The first section of the questionnaire collected demographic information, including date of birth, sex, role in the medical field, specialty, and—for residents—year of training. The second section focused on the participants’ previous exposure to AI. They were asked whether they had received formal education in AI (such as college- or university-based courses). This item was intentionally broad and relied on participants’ self-interpretation of what constituted ‘formal’ AI education. The participants were also asked to identify their sources of AI exposure.
To assess participants’ perceptions and understanding of AI, we used a previously validated survey originally designed to evaluate the perceived impact of AI use in medicine among medical students8. The survey included items on AI’s influence on different medical specialties. The participants also rated their self-perceived understanding of foundational AI concepts, including convolutional neural networks (CNNs), cross-validation, receiver operating characteristic (ROC) curves, and area under the curve (AUC). This approach allowed us to explore the gap between participants’ interest in AI and their level of formal preparedness.
Survey responses were automatically recorded within Google Forms and exported to Microsoft Excel for data organization. The data were screened for completeness prior to statistical analysis. De-identified datasets were encrypted and stored on a password-protected drive that was only accessible to members of the research team.
Statistical analysis
The participants were categorized as medical educators, interns/residents, or specialists/consultants. All Likert-scale questions were categorized as either agreement (agree or strongly agree) or non-agreement (neutral, disagree, or strongly disagree) for group comparisons.
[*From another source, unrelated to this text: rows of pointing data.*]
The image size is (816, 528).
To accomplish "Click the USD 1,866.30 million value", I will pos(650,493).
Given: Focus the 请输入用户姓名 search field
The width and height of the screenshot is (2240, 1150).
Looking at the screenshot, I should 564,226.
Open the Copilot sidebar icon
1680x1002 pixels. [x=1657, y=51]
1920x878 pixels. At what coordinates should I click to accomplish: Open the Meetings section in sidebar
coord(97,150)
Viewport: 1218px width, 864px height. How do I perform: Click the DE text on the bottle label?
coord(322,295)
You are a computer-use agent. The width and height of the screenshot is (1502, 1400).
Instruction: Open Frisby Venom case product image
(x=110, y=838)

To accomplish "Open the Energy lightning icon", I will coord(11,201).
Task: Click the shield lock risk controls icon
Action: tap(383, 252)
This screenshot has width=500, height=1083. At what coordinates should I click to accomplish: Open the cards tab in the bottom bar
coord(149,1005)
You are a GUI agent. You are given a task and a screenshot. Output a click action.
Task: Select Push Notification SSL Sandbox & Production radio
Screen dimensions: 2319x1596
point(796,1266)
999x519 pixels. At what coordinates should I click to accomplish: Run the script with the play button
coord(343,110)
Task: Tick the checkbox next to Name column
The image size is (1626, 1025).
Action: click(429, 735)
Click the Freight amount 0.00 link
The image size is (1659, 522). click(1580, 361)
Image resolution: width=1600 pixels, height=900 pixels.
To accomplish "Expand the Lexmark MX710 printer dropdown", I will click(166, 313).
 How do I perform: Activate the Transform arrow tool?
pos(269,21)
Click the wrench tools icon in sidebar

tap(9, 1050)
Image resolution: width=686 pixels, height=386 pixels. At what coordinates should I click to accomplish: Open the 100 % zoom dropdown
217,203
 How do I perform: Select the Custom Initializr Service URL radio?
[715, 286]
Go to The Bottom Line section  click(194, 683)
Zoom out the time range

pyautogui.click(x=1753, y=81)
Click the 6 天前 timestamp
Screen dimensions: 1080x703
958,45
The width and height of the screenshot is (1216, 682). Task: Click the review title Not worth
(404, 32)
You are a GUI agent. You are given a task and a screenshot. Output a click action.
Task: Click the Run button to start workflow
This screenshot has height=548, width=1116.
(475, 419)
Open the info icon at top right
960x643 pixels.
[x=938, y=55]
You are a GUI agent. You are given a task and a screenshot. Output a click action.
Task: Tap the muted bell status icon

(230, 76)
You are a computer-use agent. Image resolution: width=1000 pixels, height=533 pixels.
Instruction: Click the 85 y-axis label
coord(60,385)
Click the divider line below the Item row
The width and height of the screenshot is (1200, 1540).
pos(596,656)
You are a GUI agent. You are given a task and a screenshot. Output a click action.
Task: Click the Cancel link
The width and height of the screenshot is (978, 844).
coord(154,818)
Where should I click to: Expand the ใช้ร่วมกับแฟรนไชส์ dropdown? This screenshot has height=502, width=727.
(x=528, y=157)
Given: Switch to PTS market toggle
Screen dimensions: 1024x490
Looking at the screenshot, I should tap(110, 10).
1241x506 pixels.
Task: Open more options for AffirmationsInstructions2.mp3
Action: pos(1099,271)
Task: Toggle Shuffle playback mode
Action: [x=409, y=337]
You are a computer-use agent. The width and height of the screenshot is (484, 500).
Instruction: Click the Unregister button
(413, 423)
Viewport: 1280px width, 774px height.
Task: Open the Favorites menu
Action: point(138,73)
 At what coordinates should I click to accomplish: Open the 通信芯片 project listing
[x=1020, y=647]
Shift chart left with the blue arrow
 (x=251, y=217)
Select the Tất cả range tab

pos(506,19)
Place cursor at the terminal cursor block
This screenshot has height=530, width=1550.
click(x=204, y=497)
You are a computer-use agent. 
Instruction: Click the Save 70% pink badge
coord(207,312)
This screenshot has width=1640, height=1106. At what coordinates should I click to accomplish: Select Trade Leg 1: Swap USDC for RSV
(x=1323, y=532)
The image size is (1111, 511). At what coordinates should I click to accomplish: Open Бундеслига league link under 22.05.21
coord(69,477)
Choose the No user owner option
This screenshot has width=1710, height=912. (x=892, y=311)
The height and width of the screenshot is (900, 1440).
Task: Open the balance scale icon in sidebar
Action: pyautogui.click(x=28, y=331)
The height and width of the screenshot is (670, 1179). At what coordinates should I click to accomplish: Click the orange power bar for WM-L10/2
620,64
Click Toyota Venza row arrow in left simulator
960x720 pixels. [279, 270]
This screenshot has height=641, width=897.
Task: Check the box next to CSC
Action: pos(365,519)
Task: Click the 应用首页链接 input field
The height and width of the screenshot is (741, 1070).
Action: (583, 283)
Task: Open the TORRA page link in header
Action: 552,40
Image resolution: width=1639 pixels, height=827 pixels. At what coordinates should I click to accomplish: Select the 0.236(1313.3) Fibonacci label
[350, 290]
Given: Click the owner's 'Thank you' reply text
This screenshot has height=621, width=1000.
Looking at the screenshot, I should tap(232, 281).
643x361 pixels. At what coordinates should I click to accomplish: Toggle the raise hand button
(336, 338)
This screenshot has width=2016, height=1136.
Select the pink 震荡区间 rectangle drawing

Descriptive statistics included the mean and standard deviation of continuous variables and frequencies with proportions for categorical variables. Demographic variables across groups were compared using ANOVA for continuous variables and Chi-square testing for categorical variables. The survey responses (agreement or non-agreement) of the groups were compared using logistic regression modeling (agreement or non-agreement as the outcome) with post hoc testing. All testing applied the Bonferroni correction to adjust for multiple comparisons between groups. Associations were tested against continuous variables (age) using linear multiple regression modeling, and against categorical variables (having had or not had formal education in AI) using logistic multiple regression. All regression models controlled for the participants’ age and sex.
Multicollinearity was tested by calculating the variance inflation factor (VIF) and was found to be negligible in all models. Linear regression model residuals were confirmed to be normally distributed using the Kolmogorov–Smirnov test. Statistical analyses were completed in R version 4.3.1, with all modeling using the base stats package, except for the multicollinearity assessments, which used the usdm package. All significance testing used a threshold of α = 0.05. Final model outputs were exported and used to generate the analyses, tables, and figures presented in the Results section.